Une autre école se réfère à l'hypothèse spirituelle ou postmatérialiste. Dans ce concept, la conscience est première, plus fondamentale que la matière. Elle précède et survit au corps physique est n'est opérée par le cerveau que pendant la durée de la vie incarnée. Elle pourrait être de nature quantique, ressemblant au comportement inattendu de ces particules microscopiques observées par les physiciens.
"Les scientifiques qui se rallient à ce paradigme proposent une vision holistique de la réalité, intégrant la conscience comme un aspect central et potentiellement créateur de la réalité", précise Christine Fawer. "Cette perspective examine la possibilité que la conscience soit non locale, transcendant les limites du cerveau et même de l’espace-temps…"*
L’attitude des adultes
Dans tous les cas, les adultes peuvent se retrouver déconcertés face à ces phénomènes. Qui ne le serait pas ? La peur et le déni peuvent facilement prendre le dessus. La tentation est grande d’expliquer qu’il s’agit de perceptions erronées, d’illusions, d’hallucinations… Et dans certains cas, de poser la question de la santé mentale de l’enfant, de pathologiser son vécu.

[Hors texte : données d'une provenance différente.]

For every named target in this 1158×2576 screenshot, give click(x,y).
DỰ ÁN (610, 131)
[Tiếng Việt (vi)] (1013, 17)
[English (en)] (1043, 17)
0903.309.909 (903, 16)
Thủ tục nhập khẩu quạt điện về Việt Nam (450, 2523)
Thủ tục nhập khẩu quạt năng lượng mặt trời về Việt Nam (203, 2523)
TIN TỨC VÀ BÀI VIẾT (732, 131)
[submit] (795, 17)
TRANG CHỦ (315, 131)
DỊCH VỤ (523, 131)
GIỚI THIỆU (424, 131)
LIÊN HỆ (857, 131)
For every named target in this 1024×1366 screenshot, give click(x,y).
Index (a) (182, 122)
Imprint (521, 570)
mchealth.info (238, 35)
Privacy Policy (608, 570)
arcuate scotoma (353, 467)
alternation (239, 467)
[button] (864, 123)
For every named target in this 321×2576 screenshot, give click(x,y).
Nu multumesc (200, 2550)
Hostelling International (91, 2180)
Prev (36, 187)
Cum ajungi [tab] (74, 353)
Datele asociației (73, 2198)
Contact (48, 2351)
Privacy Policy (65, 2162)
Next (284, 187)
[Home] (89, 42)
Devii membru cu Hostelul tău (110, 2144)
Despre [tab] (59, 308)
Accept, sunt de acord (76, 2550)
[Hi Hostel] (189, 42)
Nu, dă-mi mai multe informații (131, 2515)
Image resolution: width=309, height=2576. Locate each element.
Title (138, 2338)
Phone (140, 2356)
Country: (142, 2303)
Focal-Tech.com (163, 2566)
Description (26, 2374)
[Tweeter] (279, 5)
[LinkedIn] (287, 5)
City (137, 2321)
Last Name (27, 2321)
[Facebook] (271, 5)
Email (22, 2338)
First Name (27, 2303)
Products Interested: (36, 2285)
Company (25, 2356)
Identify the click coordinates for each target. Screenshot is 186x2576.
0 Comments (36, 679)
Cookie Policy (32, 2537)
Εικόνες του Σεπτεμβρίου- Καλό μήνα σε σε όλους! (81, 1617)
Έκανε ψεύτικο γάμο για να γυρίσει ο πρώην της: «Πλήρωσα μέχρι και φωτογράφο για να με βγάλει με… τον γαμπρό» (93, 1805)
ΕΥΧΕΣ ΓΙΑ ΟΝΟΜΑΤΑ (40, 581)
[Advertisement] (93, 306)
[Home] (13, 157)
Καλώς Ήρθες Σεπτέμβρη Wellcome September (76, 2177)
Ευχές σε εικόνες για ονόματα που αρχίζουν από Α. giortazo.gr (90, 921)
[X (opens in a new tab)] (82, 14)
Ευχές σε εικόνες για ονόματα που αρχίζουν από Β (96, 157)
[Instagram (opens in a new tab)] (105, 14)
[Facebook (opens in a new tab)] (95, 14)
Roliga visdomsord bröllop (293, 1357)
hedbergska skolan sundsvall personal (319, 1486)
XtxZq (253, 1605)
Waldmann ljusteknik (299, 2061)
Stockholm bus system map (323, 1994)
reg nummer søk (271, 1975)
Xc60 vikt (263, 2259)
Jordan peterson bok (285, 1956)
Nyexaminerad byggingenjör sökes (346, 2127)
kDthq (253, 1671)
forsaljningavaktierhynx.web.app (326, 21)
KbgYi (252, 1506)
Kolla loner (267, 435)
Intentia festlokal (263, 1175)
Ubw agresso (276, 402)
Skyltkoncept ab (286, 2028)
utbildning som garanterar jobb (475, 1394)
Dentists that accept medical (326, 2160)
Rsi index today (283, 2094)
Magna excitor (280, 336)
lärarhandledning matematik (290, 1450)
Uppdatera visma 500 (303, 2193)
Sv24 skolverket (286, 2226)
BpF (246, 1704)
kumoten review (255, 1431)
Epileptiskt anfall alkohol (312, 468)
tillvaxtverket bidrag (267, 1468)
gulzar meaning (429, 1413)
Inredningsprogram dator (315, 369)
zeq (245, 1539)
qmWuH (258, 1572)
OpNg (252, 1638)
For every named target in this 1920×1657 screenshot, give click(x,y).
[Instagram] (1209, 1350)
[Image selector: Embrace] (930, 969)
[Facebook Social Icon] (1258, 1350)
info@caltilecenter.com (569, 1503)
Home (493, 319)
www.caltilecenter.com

Ces réactions peuvent lui causer des souffrances et avoir sur le long terme des répercussions dommageables sur sa psychologie : lui donner l’impression qu’il est différent des autres, l’inciter à cacher ses perceptions. Cela peut atteindre son estime de lui-même et peut même le conduire à des idées suicidaires.
En revanche lorsque la famille accueille les phénomènes sans jugement, lorsqu’elle reste à l'écoute, les expériences sont en général bien vécues.
Empathie, ouverture et compréhension
“Accompagner ces enfants demande donc une approche empreinte d'empathie, d'ouverture et de compréhension”*, recommande Christine Fawer.
Le premier conseil est d’encourager l'enfant à partager ses expériences sans peur de jugement, lui montrer qu'on les prend au sérieux en écoutant attentivement ce qu'il a à dire. Il est important de valider ses émotions et de lui dire qu'il est normal qu’il se sente confus, effrayé ou peut-être excité par ce qu'il vit.
Il convient ensuite de l’informer sur les croyances culturelles et religieuses concernant la mort et l’au-delà. On peut lui expliquer nos propres convictions et préciser que tout le monde ne voit pas les choses de la même manière (voir encadré).
Créer un rituel apaisant
Il faut aussi s’assurer que l’enfant se sente en sécurité dans son environnement quotidien. Ne pas hésiter à créer un rituel apaisant avant le coucher ou en cas d’angoisse : allumer une bougie ou écouter de la musique relaxante. L’adulte doit apporter du réconfort.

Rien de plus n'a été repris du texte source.